Page 2: Bonhoeffer the Assassin?
Shortly after two assassination attempts in March 1943, Dohnanyi and Bonhoeffer were arrested for currency violations while attempting to help fourteen Jews disguised as Abwehr agents flee Germany. Bonhoeffer was then indicted in September of the same year for “subverting military power,” which referred to his avoidance of military service by joining Abwehr. The authors then proceed to examine his writings to understand Bonhoeffer’s “ethics for resistance” (95).
Those who argue Bonhoeffer shifted from the pacifism to a “realist” position do so through a certain reading of his unfinished work Ethics. The authors argue, “Whatever continuities there are between Discipleship and Ethics, they must be placed within the context of the greater continuity that exists between the two” (103). To demonstrate this, the authors trace Bonhoeffer’s thought from his early writing on ethics in Barcelona in 1929 to his last writings in prison.

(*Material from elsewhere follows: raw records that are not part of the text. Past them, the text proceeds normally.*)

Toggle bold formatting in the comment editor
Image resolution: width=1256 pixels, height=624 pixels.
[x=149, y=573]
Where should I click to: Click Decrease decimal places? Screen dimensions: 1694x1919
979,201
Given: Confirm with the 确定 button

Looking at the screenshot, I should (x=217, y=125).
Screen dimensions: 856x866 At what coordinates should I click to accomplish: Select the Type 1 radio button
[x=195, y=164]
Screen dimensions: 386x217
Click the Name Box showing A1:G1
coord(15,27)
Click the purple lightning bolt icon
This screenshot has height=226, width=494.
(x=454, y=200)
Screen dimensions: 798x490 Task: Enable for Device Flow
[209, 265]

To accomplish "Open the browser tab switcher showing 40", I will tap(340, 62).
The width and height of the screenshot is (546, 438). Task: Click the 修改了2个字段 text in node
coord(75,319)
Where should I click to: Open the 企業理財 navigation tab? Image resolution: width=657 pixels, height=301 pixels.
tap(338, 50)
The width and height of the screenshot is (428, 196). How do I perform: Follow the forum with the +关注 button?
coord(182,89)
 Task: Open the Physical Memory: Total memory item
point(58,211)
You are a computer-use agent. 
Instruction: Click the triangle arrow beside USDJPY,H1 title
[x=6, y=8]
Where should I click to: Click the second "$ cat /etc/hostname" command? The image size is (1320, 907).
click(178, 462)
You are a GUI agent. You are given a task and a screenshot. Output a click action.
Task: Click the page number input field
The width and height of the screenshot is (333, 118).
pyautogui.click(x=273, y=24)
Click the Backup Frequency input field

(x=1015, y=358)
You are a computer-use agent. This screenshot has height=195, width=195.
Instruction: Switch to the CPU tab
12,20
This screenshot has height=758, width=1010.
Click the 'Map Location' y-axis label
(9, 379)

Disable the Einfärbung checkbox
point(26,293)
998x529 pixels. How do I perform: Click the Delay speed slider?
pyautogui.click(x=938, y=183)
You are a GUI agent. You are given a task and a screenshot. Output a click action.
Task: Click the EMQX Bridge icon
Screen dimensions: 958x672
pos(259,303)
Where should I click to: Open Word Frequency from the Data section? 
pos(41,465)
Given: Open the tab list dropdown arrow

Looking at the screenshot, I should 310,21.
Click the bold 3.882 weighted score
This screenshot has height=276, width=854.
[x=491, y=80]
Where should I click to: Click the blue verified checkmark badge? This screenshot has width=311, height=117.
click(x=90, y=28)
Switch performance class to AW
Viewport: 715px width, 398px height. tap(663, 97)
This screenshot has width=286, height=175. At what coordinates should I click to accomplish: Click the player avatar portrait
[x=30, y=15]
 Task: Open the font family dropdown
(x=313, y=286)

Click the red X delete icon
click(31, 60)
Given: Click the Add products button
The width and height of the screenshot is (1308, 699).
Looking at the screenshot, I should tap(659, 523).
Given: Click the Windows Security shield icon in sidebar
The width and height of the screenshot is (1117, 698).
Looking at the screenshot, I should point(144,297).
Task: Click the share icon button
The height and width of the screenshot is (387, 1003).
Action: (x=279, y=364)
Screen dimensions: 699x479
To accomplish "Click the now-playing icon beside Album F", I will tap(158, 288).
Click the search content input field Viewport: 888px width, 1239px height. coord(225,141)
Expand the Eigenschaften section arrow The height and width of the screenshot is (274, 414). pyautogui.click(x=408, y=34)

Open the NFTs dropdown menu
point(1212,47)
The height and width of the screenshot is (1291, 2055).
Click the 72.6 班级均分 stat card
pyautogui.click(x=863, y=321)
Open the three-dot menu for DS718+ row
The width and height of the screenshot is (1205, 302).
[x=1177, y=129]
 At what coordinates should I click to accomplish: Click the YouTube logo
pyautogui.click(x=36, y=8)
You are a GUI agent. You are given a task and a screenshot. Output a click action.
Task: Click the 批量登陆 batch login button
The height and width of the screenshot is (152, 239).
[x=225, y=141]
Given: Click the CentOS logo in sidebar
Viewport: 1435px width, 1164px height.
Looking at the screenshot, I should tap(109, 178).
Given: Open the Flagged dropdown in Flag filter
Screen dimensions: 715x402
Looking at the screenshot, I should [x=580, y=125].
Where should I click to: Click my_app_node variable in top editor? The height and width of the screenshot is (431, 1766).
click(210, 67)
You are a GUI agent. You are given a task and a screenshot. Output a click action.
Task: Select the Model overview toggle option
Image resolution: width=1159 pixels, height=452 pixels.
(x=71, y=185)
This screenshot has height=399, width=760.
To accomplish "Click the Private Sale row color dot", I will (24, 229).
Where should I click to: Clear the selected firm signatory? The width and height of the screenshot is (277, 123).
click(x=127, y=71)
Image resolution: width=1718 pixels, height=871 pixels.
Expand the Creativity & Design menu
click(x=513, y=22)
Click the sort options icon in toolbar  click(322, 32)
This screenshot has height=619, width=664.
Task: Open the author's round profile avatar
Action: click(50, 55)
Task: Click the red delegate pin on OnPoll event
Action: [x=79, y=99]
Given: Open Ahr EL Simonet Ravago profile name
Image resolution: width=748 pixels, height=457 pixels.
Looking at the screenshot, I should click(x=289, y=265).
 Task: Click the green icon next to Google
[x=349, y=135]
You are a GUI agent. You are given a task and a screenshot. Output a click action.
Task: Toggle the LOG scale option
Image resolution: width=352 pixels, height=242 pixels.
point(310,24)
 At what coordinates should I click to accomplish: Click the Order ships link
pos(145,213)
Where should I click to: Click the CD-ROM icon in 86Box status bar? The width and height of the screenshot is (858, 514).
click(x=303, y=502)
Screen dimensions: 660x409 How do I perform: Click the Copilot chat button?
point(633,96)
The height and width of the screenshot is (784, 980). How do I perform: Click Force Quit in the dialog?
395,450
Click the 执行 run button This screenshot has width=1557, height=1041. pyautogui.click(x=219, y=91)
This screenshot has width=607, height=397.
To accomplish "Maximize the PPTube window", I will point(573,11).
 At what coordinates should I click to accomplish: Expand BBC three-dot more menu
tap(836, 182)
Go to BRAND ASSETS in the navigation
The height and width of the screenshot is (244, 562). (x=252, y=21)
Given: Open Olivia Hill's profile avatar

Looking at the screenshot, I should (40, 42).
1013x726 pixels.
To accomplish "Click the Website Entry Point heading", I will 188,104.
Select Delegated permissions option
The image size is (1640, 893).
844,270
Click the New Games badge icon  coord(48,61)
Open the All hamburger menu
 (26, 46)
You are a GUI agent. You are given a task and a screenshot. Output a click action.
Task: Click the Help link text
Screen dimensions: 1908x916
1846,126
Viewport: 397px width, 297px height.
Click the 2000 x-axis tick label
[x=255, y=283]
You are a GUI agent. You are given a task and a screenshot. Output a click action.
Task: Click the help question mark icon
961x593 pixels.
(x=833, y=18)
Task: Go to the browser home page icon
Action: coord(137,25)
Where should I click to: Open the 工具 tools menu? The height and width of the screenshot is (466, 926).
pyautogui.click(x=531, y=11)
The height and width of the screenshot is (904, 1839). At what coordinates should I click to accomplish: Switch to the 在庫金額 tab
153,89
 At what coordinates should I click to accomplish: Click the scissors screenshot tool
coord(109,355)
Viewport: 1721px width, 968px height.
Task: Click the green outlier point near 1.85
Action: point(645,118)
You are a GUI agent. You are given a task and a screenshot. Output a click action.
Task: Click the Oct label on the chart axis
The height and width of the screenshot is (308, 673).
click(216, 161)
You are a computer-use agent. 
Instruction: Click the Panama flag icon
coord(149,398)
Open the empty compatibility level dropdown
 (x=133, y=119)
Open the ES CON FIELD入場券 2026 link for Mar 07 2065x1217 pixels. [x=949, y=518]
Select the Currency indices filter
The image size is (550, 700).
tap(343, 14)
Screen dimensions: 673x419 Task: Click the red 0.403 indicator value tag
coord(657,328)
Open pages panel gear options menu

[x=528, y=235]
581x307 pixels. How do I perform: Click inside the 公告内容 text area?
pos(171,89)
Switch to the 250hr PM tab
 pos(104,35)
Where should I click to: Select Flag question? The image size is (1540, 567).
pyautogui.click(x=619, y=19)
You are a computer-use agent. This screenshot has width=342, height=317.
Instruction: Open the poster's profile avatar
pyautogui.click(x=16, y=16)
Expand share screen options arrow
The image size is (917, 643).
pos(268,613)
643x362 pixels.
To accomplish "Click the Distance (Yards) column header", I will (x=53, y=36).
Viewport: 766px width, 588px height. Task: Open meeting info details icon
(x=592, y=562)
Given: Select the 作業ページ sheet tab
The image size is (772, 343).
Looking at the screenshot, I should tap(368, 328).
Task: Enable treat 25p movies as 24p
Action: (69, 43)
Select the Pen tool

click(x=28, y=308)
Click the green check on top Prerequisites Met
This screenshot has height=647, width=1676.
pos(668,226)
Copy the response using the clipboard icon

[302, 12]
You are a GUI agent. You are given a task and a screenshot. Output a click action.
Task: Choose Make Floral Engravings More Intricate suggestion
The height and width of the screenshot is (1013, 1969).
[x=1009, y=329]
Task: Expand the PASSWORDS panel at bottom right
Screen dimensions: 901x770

Bonhoeffer demonstrates in his 1929 Barcelona lectures, especially “Basic Questions of a Christian Ethic,” that New Testament texts like the Sermon on the Mount are not totally binding for contemporary Christian ethics. He instead centers Christian ethics on the freedom of God to give commands based on circumstances. In these lectures, Bonhoeffer defends Christian participation in war.
While some continuity exists between the 1929 lectures and his later writings, Bonhoeffer’s experiences in the US and interactions with Lasserre led to shifts in his thinking. The shift not only included a move to pacifism, but a new theological outlook in general. Parts of the shift can be seen in Bonhoeffer’s critical appropriation of Barth’s early theology in Act in Being. Bonhoeffer came to focus on revelation as a necessary condition for human knowledge of God. Within that, “Bonhoeffer focuses on the person of God—act and being united in the God-man, Jesus Christ” (135).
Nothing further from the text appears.